### [Requirements]
In the forum thread on the Louisiana smoking ban vote, Sweet_Cigars calls the news awesome but congratulates other people instead. Explain why, using the reason given in the thread.

### [Text to read]
##########

# Louisiana Smokers Dodged a Bullet



## tundra06 (May 16, 2008)

According to the Times Picayune, State Legislatures supports of our right to smoke in bars and casinos:clap2:

House rejects smoking ban, 29-71 - Louisiana Politics | State Legislature News - NOLA.com


----------



## Sweet_Cigars (Oct 3, 2008)

tundra06 said:


> According to the Times Picayune, State Legislatures supports of our right to smoke in bars and casinos:clap2:
> 
> House rejects smoking ban, 29-71 - Louisiana Politics | State Legislature News - NOLA.com


That's awesome, but I don't go to bar's or the casino so those who do, congrats!


----------



## Hermit (Aug 5, 2008)

Great news!
I'm kinda shocked.


----------



## mc2712 (Mar 14, 2008)

Way to go Louisiana, another win for freedom!!


----------



## sounds7 (Mar 25, 2009)

Now if I can just my smoking section back in my favorite restaurant. baby steps.


----------



## Blackcat (Aug 18, 2009)

tundra06 said:


> According to the Times Picayune, State Legislatures supports of our right to smoke in bars and casinos:clap2:
> 
> House rejects smoking ban, 29-71 - Louisiana Politics | State Legislature News - NOLA.com


Cheers to Louisiana Smokers!!!:dude:


----------

##########

### [Data supplied]
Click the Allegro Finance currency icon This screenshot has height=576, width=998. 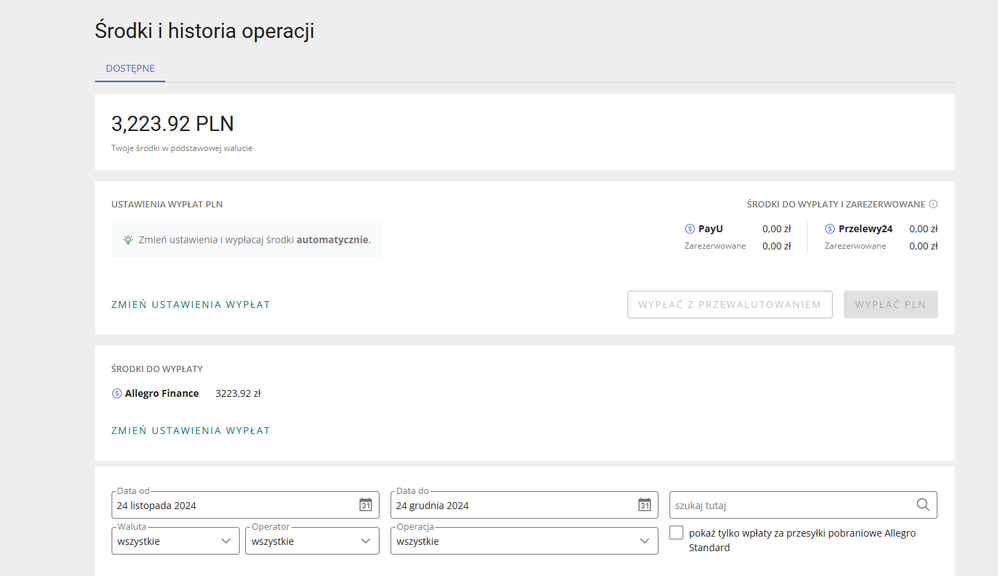click(x=117, y=394)
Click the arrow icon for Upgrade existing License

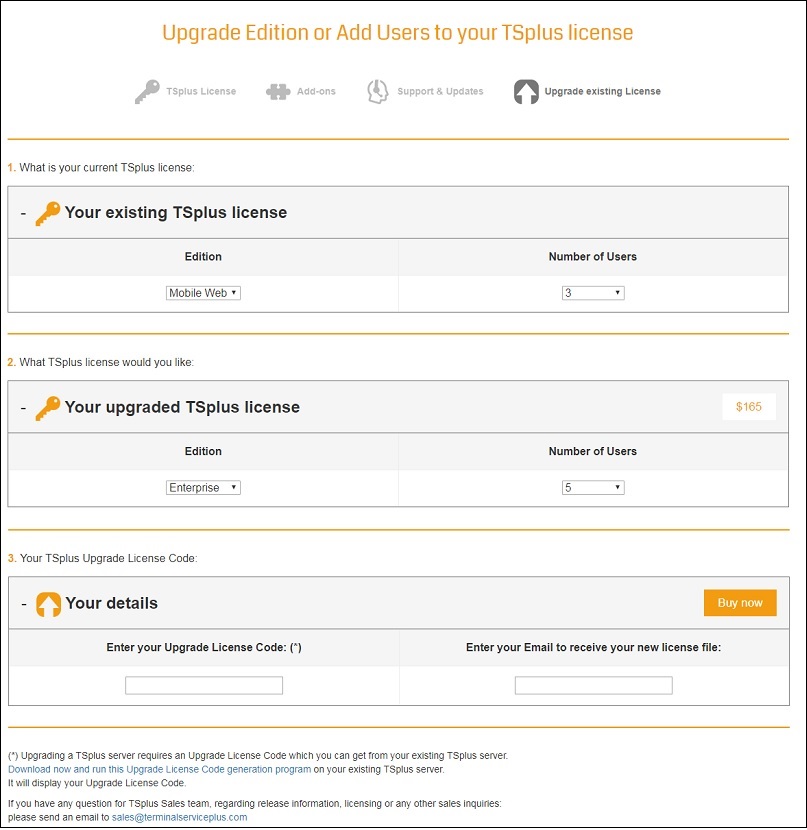[526, 92]
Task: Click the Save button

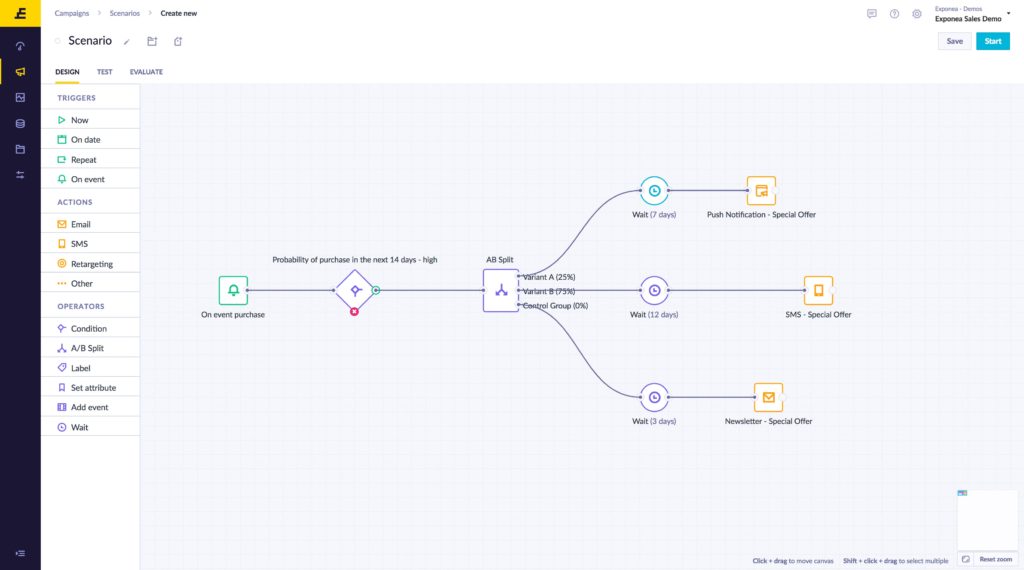Action: pyautogui.click(x=954, y=41)
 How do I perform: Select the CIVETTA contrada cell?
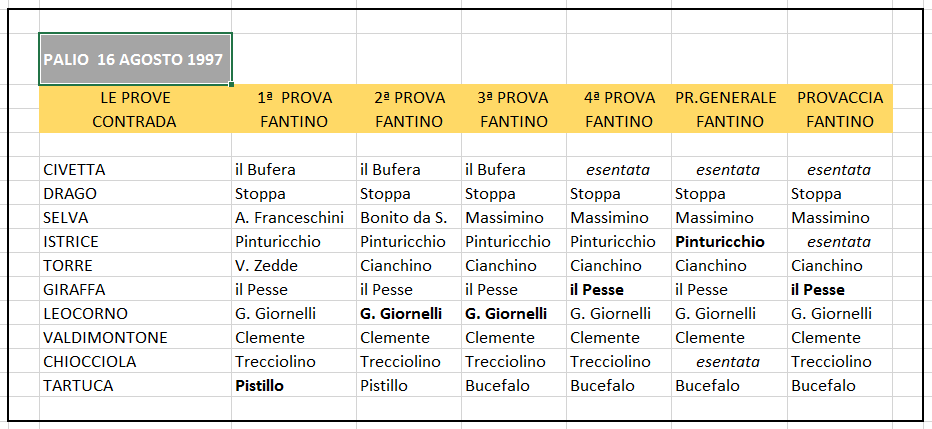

##########

### [Correct answer]
Sweet_Cigars does not go to bars or the casino. The first post presents the House vote as protecting the right to smoke in those places, so Sweet_Cigars congratulates the people who do go there.